Das Einzige, das ihr gesamtes Umfeld, von ihren Eltern über ihre Lehrer und Mitschüler bis hin zu ihren Freunden vereint, ist die Frage nach dem „Warum“, die niemand von ihnen beantworten kann. Und hier beginnen die dramaturgischen Probleme, mit denen schon «Vater Mutter Mörder» in diesem Jahr zu kämpfen hatte. Denn obwohl diese Frage von den Figuren in «Ein Jahr nach morgen» immer wieder aufgeworfen wird, findet auf dramaturgischer Ebene nicht einmal der Versuch statt, sie zu beantworten, geschweige denn, sie überhaupt von so vielen Blickwinkeln zu betrachten wie möglich. „Einfach so“, antwortet Luca in einem der diversen Handyvideos, die sie vor ihrer Bluttat gedreht hat. Dabei belässt es das Drehbuch, nimmt diese Aussage letzten Endes so hin, ohne ausgehend von ihr eine weitere, tiefer gehende Betrachtung anzustellen. Doch Handlungen haben nicht nur Konsequenzen, sondern auch Gründe. Der Fokus des Films liegt jedoch leider nur auf ersterem Aspekt, da er die Ursachenforschung recht früh und ebenso unbefriedigend abbricht.
Damit einher geht auch die Beobachtung, dass Goette mit «Ein Jahr nach morgen» zwar einen Touch Avantgarde durchaus vortäuschen wollte, letztlich aber wenig anders erzählt als in einem Melodram. Viele Figuren sind überzeichnet, viele Situationen wirken stark konstruiert und überdramatisiert, die Dialoge (insbesondere die der Teenager) entsprechen wenig mehr als den üblichen Klischeevorstellungen, da sie sehr suggestiv und unnatürlich geschrieben sind und sich ihr Subtextgehalt im eher trivialen Bereich einpendelt. Leider gibt man damit gleichsam die Möglichkeit einer differenzierten Betrachtungsweise auf das sehr schwere Thema auf.
Hinzu kommt, dass Hauptdarstellerin Margarethe Broich zu eintönig spielt, zu wenige Facetten ihrer Figur fassbar macht, häufig viel zu bemüht wirkt, die Zerrissenheit ihrer Figur auf der einen Seite und die Aufrechterhaltung der Fassade auf der anderen Seite glaubhaft zu machen.

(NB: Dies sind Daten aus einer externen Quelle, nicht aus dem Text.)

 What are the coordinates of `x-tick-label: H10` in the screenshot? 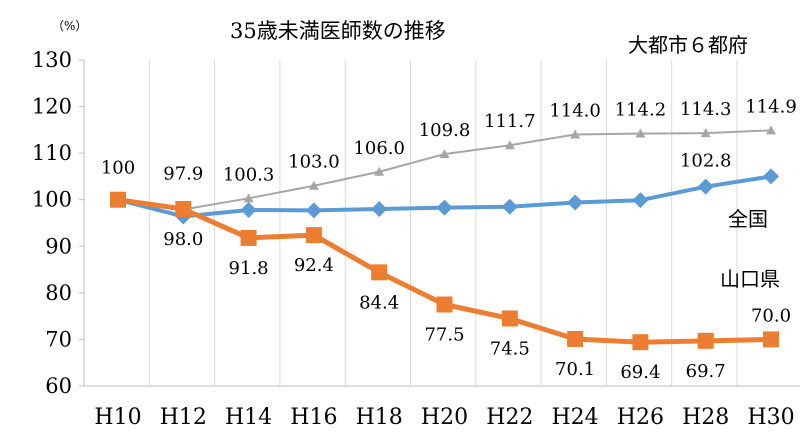 It's located at (118, 418).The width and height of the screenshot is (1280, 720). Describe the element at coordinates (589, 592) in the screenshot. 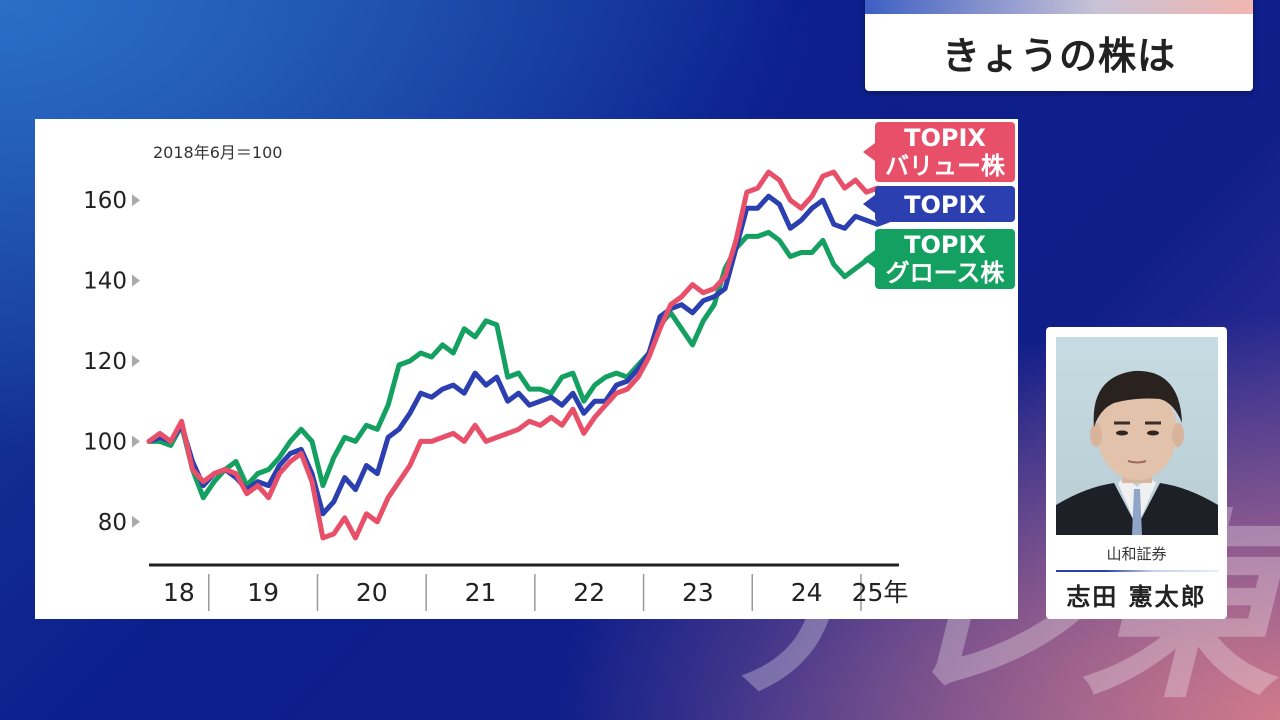

I see `x-tick-label: 22` at that location.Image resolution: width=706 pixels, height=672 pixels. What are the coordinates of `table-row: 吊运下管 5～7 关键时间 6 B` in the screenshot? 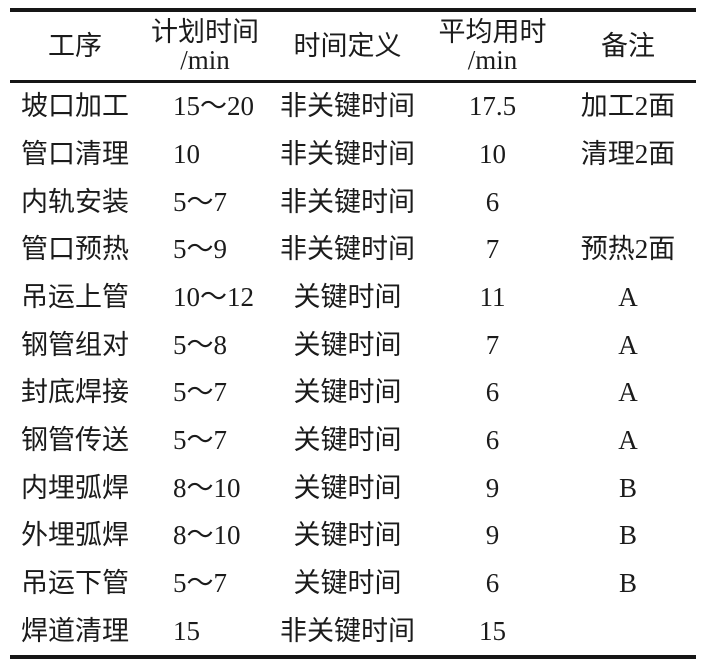 It's located at (353, 583).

Ein Unterfangen, das unter den konkreten dramaturgischen Umständen allenfalls schwer hätte gelingen können. Isolde Dychauk kann da zwar mehr überzeugen, doch angesichts der zu trivialisierten Vorlage hat auch ihr Spiel Grenzen.
«Ein Jahr nach morgen» hätte wegen seiner spannenden Prämisse ein sehr interessanter Film werden können. Nicht zuletzt, weil Goette auch schon in anderen Projekten eine außerordentliche narrative Vielseitigkeit gezeigt hat. Da man letztlich aber den Weg des Melodrams statt den der Avantgarde oder des ernstzunehmenden Dramas gewählt hat, hat das Unterfangen wegen der erdrückenden Suggestivität und der starken Vereinfachung nicht gelingen können. Schade.
Das Erste zeigt «Ein Jahr nach morgen» am Mittwoch, 26. September 2012, um 20.15 Uhr.